Maybe that little nursery rhyme isn’t so off. Children REALLY do laugh and play and nearly run lambs to an early heart attack when seeing a lamb(s) at school. From now on out, I think that bringing lambs to school is a very good manner of amusing myself while on recess duty.

(Kate’s note: Clare took pictures, which will be posted soon. Check back for pictures of spring lambs at school.)

Laundry Basket Lambs

Mary

For over a year now, I have been working towards getting sheep. I have read up a lot on them and recently found a lady who lives about 30 minutes from here who has some lambs available. Her name is Brenda Jenson and she is a super amazing woman. Brenda owns about 300 sheep that she uses for milk production. After her husband started in on a mid-life crisis, she went ahead and started her operation which includes an on farm creamery and processing plant. The milk from her sheep is used to make sheep cheese. She makes 6 varieties of cheese that she both markets locally and ships. I have hit the tail end of the lambing season, so when one of the supposed dud ewes has a lamb, Brenda calls me to come pick it up. I take a laundry basket over to her place and ask Brenda a ton of questions. We talk and talk and I wish that I could stay for hours.

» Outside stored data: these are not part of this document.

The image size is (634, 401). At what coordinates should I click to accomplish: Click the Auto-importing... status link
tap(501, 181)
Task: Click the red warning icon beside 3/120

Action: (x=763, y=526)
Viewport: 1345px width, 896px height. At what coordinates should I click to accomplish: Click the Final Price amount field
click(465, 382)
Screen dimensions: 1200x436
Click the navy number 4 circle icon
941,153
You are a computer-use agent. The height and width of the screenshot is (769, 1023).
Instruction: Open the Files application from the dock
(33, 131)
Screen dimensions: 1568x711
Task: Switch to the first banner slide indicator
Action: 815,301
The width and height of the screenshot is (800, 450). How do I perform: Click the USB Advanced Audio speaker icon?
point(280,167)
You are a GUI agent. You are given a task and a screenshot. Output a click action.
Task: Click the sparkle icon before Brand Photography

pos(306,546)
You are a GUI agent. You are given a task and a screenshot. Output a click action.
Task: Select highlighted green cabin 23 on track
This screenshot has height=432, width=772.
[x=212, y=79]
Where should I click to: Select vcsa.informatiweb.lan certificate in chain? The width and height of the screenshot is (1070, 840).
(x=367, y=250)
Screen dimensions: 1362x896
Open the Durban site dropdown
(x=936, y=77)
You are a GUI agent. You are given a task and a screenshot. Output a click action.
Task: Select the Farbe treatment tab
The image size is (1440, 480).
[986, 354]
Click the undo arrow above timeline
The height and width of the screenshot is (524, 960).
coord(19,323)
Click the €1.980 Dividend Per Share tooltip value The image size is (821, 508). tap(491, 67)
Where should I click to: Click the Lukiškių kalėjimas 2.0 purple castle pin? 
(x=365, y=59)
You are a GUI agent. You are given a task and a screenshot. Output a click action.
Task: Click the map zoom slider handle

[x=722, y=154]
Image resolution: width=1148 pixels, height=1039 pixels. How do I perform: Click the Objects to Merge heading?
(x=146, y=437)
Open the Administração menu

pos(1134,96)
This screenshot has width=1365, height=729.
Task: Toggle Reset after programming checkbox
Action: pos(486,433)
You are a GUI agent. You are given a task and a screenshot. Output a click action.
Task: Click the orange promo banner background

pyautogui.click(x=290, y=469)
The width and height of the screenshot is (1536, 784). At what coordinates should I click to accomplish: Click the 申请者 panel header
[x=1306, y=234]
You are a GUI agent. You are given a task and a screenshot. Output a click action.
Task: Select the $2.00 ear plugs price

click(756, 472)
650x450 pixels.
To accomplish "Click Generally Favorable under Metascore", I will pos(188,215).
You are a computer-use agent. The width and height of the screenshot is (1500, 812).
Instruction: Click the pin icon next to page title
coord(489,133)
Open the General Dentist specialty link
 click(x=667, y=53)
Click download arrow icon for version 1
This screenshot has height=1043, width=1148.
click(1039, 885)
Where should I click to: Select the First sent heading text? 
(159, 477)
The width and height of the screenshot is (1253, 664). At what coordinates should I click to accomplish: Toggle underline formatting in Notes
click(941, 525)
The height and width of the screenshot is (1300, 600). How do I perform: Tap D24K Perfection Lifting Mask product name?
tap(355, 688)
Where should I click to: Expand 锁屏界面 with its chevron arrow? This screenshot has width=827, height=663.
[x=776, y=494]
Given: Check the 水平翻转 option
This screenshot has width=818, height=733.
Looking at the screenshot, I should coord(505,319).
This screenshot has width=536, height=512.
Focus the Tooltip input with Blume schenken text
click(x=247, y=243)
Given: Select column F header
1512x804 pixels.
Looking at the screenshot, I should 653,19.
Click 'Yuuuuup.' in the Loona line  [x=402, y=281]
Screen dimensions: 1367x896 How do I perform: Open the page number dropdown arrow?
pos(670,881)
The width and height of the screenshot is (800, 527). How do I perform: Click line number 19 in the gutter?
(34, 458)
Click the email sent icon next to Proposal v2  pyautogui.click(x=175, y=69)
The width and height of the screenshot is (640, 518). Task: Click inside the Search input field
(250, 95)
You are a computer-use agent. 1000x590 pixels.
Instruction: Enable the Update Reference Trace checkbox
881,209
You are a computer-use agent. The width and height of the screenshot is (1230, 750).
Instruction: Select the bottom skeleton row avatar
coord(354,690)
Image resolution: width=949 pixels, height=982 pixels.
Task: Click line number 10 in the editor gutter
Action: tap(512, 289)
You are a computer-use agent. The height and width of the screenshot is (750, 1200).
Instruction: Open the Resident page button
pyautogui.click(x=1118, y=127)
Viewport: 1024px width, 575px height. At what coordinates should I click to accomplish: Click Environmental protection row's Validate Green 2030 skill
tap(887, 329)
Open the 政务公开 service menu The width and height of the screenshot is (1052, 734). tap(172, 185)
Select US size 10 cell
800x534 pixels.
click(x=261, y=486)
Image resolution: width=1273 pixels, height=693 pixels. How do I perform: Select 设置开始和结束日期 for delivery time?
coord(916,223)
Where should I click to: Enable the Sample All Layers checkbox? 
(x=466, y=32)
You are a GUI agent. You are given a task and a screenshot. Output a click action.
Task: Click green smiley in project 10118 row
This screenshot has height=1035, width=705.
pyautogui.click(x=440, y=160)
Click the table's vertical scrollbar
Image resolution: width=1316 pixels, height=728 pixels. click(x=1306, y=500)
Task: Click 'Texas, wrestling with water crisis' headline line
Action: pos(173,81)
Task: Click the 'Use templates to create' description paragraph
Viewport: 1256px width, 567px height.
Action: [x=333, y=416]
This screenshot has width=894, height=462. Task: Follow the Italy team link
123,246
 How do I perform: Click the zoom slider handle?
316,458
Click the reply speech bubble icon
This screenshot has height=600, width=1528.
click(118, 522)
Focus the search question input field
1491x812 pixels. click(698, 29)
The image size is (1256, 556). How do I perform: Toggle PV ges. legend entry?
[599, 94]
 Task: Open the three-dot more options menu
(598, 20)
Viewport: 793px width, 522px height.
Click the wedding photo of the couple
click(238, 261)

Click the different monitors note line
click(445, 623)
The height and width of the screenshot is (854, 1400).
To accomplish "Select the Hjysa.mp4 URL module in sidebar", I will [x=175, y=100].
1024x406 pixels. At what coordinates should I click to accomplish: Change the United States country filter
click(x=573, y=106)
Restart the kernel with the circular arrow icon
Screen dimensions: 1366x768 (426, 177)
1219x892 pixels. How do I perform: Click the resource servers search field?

So far, I have had success with taking care of my little flock. I am raising the sheep for profit (or so I think…), so I am trying to not get to attached to them. Actually, that is why I choose to get into sheep instead of goats. My business plan for the future is to market them for meat to this Muslim connection that my Dad has. The Muslims will come out, butcher the sheep while facing towards the east, pay cash, end of story. My problem is that I am not so comfortable with Muslim Men….and the sheep are really soft and sweet, a little dim, but really that doesn’t matter so much. To prepare for his vocation I have named my Ram, Ramburger. But I have started to call his Rambo……and I think that perhaps, I could just umm, market his beautiful wool?!?

For the time being, all I know is that I am enjoying my new laundry basket lambs. I love taking my basket and going to Brenda’s farm farm for a sheep shopping binge. The lambs are easy to feed and in good health. I don’t ever have to wake up in the middle of the night to feed them their replacer. The best thing of all about my little shepherdess adventure is that those sweet sweet little sheep make LAUGH!